Foreign Key Handling

One of SYDA's most powerful features is its ability to maintain referential integrity across multiple related tables. This document explains in detail how foreign key relationships are defined, detected, and handled during data generation.

Foreign Key Definition Methods

SYDA supports three different ways to define foreign key relationships:

1. Special __foreign_keys__ Section

You can explicitly define foreign keys using a special __foreign_keys__ section in your schema:

# order.yaml
id:
  type: integer
  primary_key: true
customer_id:
  type: integer
order_date:
  type: date

__foreign_keys__:
  customer_id: [Customer, id]

2. Field-Level references Property

You can define foreign keys directly in field definitions using the references property:

# orderitem.yaml
id:
  type: integer
  primary_key: true
order_id:
  type: integer
  references:
    schema: Order
    field: id
product_id:
  type: integer
  references:
    schema: Product
    field: id
quantity:
  type: integer

This approach keeps the foreign key definition close to the field it applies to, making the schema more readable.

3. SQLAlchemy ForeignKey Definitions

When using SQLAlchemy models, foreign keys are automatically detected from the ForeignKey definitions:

from sqlalchemy import Column, Integer, String, Date, ForeignKey
from sqlalchemy.ext.declarative import declarative_base

Base = declarative_base()

class Order(Base):
    __tablename__ = 'orders'

    id = Column(Integer, primary_key=True)
    customer_id = Column(Integer, ForeignKey('customers.id'))
    order_date = Column(Date)

SYDA will automatically extract these relationships during schema analysis.

Dependency Resolution

Once foreign keys are defined, SYDA automatically determines the correct order for generating data:

  1. Dependency Graph: SYDA builds a directed graph of dependencies between tables
  2. Topological Sort: It performs a topological sort to determine the generation order
  3. Execution Order: Tables are generated in an order that ensures all parent tables exist first

For example, with these tables:

  • Customer (no dependencies)

  • Product (no dependencies)

  • Order (depends on Customer)

  • OrderItem (depends on Order and Product)

SYDA would generate them in this order:

  1. Customer and Product (can be generated in parallel)

  2. Order (after Customer is available)

  3. OrderItem (after both Order and Product are available)

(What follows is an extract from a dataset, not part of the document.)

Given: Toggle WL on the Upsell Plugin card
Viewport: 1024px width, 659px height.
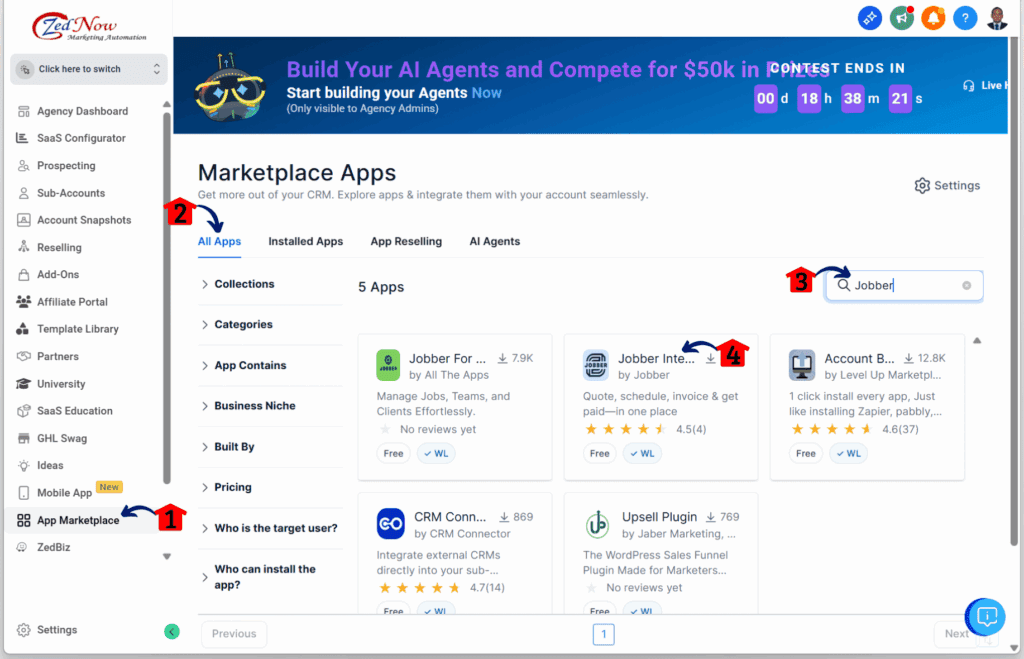Looking at the screenshot, I should coord(643,610).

Foreign Key Value Assignment

When generating data with foreign keys, SYDA ensures that each foreign key references a valid primary key in the parent table:

  1. Parent Table Access: SYDA maintains access to all previously generated tables
  2. Random Selection: By default, it randomly selects a valid foreign key value
  3. Consistent Foreign Keys: When multiple columns in the same schema reference the same parent table, SYDA ensures they get the same parent record for consistency

Best Practices for Foreign Key Handling

  1. Be Explicit: Whenever possible, explicitly define foreign key relationships
  2. Consistent Naming: Use consistent naming patterns (e.g., table_id) for foreign keys
  3. Handle Nullable Keys: Specify whether foreign keys can be null
  4. Test Relationships: Verify that generated data maintains proper referential integrity
  5. Document Dependencies: Add comments or documentation about table dependencies

Examples

To see foreign key relationships in action, explore the example projects included with SYDA:

  1. SQLAlchemy Examples: Check sqlalchemy_models for examples of foreign keys with SQLAlchemy models
  2. Dictionary Schema Examples: See Dictionary Examples for dictionary-based foreign key handling
  3. YAML/JSON Schema Examples: The YAML Examples and JSON Examples demonstrate foreign keys in file-based schemas
  4. Retail Example: Retail Example shows foreign keys connecting multiple related tables

Each example demonstrates different aspects of foreign key handling, including relationship definition, value assignment, and referential integrity verification.